__Written exercise__. Edit the data from its first line through the line containing "Screen dimensions: 1568x473 786,223", inclusive, changing "Specifications" to "Features" and leaving everything else the same. Return only those lines.
------ Dataset entries
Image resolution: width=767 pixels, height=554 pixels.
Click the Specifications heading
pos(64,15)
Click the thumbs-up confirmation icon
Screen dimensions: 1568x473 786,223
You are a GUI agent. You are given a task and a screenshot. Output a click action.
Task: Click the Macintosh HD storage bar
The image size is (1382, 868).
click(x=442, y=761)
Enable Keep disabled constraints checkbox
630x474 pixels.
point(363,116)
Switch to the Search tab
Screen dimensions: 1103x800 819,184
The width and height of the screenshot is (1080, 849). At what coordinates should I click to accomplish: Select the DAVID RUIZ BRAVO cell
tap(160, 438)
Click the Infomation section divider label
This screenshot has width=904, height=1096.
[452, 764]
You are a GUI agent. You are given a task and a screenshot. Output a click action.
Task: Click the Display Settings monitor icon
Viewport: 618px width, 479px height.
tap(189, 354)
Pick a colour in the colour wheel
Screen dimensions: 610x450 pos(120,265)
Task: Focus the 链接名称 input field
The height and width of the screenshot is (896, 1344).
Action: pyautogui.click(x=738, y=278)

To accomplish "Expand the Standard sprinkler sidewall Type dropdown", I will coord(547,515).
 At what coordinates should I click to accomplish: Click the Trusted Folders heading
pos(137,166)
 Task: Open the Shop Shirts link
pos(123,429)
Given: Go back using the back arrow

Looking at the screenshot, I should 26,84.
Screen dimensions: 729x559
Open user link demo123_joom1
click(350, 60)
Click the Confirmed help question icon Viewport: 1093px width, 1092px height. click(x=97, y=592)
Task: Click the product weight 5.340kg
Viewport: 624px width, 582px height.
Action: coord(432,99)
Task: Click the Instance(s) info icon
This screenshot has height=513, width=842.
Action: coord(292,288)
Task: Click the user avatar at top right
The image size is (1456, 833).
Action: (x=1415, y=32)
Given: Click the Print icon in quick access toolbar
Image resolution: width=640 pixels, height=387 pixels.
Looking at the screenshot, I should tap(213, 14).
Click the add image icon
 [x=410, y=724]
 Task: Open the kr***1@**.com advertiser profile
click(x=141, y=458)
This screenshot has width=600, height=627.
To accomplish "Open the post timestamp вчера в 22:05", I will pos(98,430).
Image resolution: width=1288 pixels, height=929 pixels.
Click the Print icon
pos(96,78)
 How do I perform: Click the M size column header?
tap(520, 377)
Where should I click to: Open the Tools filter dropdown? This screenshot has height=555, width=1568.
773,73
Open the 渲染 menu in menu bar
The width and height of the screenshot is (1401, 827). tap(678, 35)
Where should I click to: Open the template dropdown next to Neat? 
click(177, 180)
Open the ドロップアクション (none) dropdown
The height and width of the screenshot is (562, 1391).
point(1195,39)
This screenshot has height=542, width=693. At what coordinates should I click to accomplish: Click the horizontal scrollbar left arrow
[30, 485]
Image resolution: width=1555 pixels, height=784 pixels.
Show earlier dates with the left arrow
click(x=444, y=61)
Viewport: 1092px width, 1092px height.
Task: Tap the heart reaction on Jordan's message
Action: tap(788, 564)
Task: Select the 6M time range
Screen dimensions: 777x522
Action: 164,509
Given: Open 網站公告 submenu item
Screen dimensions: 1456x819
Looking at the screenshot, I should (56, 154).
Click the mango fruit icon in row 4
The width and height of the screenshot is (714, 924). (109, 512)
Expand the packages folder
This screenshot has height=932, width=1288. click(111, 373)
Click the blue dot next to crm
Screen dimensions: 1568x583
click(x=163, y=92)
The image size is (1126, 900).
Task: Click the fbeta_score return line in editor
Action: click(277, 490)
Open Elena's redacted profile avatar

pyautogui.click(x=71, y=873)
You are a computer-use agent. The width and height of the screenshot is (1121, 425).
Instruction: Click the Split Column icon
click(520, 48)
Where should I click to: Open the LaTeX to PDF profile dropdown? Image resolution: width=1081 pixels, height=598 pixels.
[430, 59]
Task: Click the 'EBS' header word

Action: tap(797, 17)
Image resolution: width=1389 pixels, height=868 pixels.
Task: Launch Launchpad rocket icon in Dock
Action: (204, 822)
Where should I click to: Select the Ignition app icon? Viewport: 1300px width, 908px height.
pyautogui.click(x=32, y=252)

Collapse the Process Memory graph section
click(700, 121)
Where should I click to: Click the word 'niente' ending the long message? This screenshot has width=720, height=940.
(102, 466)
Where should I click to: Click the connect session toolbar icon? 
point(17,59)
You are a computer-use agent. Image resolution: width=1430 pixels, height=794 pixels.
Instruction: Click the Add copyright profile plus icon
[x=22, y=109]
------------
__Reply to the task__.
Image resolution: width=767 pixels, height=554 pixels.
Click the Features heading
pos(64,15)
Click the thumbs-up confirmation icon
Screen dimensions: 1568x473 786,223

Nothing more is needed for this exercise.